Step S120: and performing data writing operation on the configuration frame, and writing a target memory address in the configuration frame.

The target memory address is used for controlling the system to acquire data in the corresponding memory, writing the acquired data into a sending frame carrying a preset identifier, and uploading the sending frame with the data written into to a vehicle network. The vehicle network is used for summarizing various data sent and received by the vehicle ECU, and the processor writes data into the configuration frame in the ECU and writes the data into the target memory address so that the control system can acquire the data corresponding to the memory address to upload the data.

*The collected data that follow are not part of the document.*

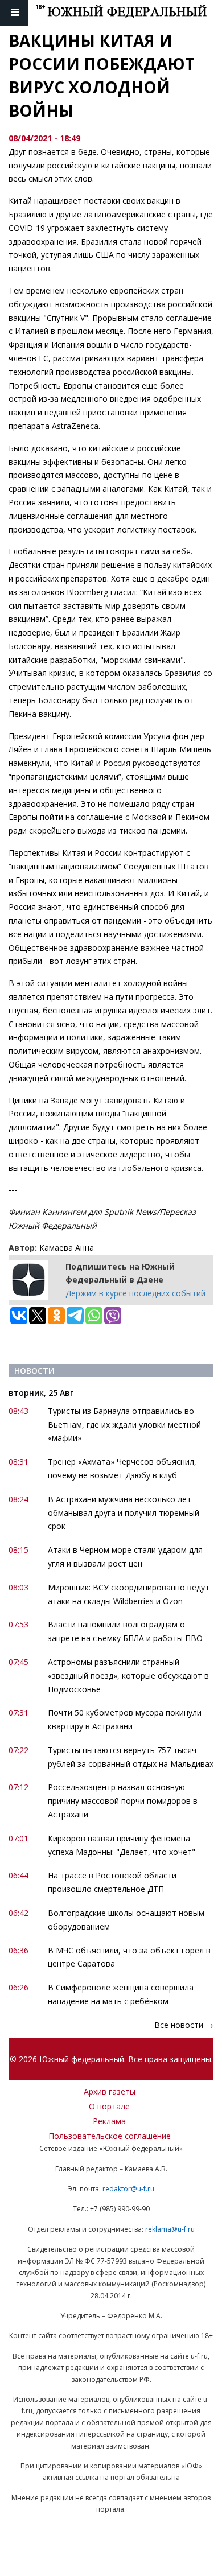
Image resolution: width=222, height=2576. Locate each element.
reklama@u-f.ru (170, 2229)
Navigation (14, 13)
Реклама (109, 2121)
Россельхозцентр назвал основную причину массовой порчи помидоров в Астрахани (123, 1801)
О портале (109, 2106)
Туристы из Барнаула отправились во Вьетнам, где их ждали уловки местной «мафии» (124, 1425)
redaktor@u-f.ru (128, 2189)
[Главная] (128, 13)
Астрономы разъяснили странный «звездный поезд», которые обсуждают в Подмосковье (128, 1675)
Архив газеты (109, 2091)
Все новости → (183, 2024)
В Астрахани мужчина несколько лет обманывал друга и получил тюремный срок (123, 1513)
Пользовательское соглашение (109, 2135)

Specifically, a dedicated immediate frame carrying a preset identifier may be configured in the ECU as a transmission frame, so as to identify and capture data uploaded by the control system in the following. The immediate frame defines only one frame for transmitting data, and does not need to specify a specific format. The frame is a carrier of data, for example, when the defined frame is configured to be 8 bytes, data of 8 memory addresses can be sent at most simultaneously, the arrangement of the 8 memory addresses is not unique, and only it needs to know which memory address corresponds to which byte. The specific content of the preset identifier configured in the transmission frame is not unique, and may be a combination of numbers and letters. In this embodiment, the preset identifier is 0x666, and it can be understood that the preset identifier may be in other forms as long as the preset identifier does not collide with the ID of the normal functional data frame in the ECU.

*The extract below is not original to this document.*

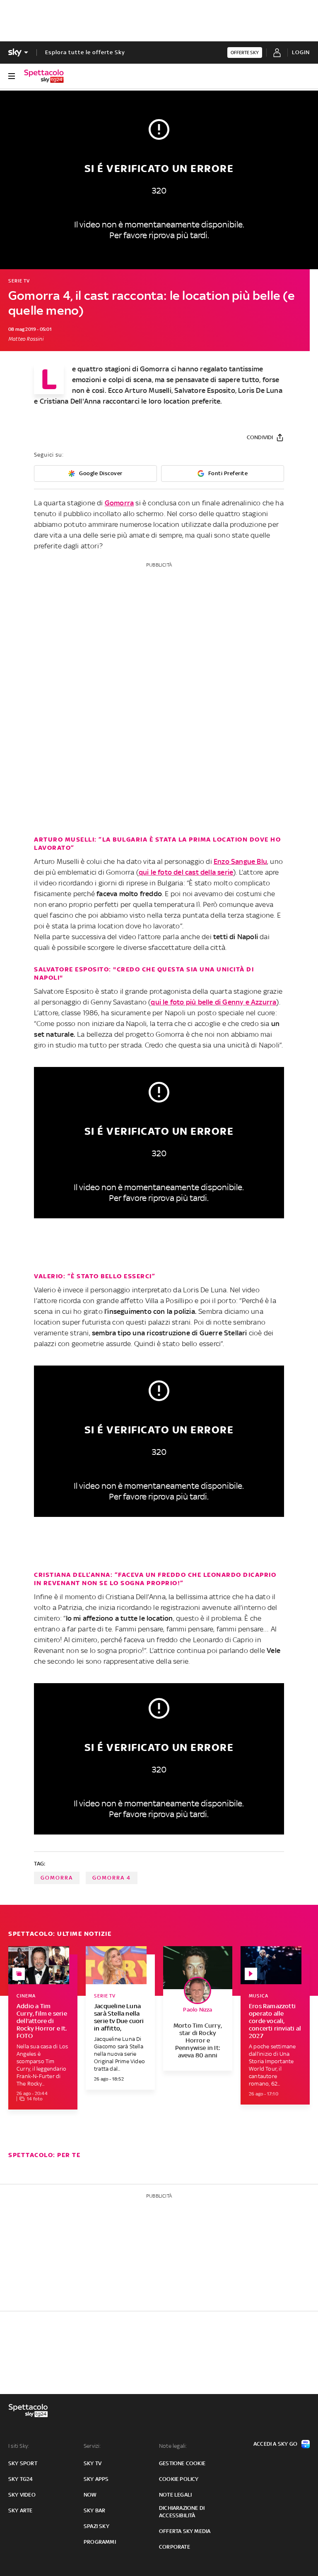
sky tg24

The ECU is used as an electronic control unit of a vehicle, and the ECU can have a plurality of data frames, and each data frame needs an ID (identification number). The ECU is integrated with a UDS which is used for providing a plurality of services of reading configuration (22) and writing configuration (2E), the DID is used for distinguishing various services of 22 and 2E, and for example, the DID is 0xC002, so that whether the rearview mirror is automatically folded when the automobile is locked can be configured. And allocating an identifier DID to the ECU, wherein each data frame is a data packet with a plurality of bytes, and the identifier DID is positioned in the first two bytes of the data packet and is used for identifying the effect of the diagnostic data so as to perform different processing on the data in the data packet according to the difference of the identifier DID. The DID identifier supports the UDS 2E service, by which the 2E service can activate an immediate frame with ID 0x666 to send data at the memory address onto the vehicle network at a fixed period (e.g., 10 ms).

In one embodiment, step S120 includes: and setting the opening or closing sign column of the configuration frame to be in an opening state through a 2E service of a UDS diagnostic protocol, writing a target memory address in the memory address column, enabling a control system to read data in a corresponding memory according to the target memory address and write a sending frame carrying a preset identifier, and uploading the sending frame to a vehicle network at a fixed period. The specific value of the uploading period is not unique and can be adjusted according to the actual situation. Specifically, an on/off flag enableFlg is set in the data format of the configuration frame, and the flag is on when 1 and off when 0. And the default of the data frame with the ID of 0x666 is closed, when the problem needs to be checked, the enable Flg column is set to be 1 through the 2E service of the UDS, and the frame with the ID of 0x666 is opened to send data.

In the embodiment, when troubleshooting is needed, the open or close flag field of the configuration frame is set to be in an open state through the 2E service of the UDS diagnostic protocol, so that a subsequent control system can perform data writing and uploading operations, and when troubleshooting is not needed, the control system does not write data, so that the operational convenience of vehicle troubleshooting is improved.

Further, in an embodiment, setting an open or close flag column of a configuration frame to an open state by a 2E service of the UDS diagnostic protocol, and writing a target memory address in a memory address column includes:

setting the opening or closing sign fields of a plurality of configuration frames to be in an opening state through a 2E service of a UDS diagnostic protocol, and writing a target memory address in the memory address field of each configuration frame; or setting the opening or closing mark column of the configuration frame to be in an opening state through a 2E service of the UDS diagnostic protocol, and writing a plurality of target memory addresses in the memory address column.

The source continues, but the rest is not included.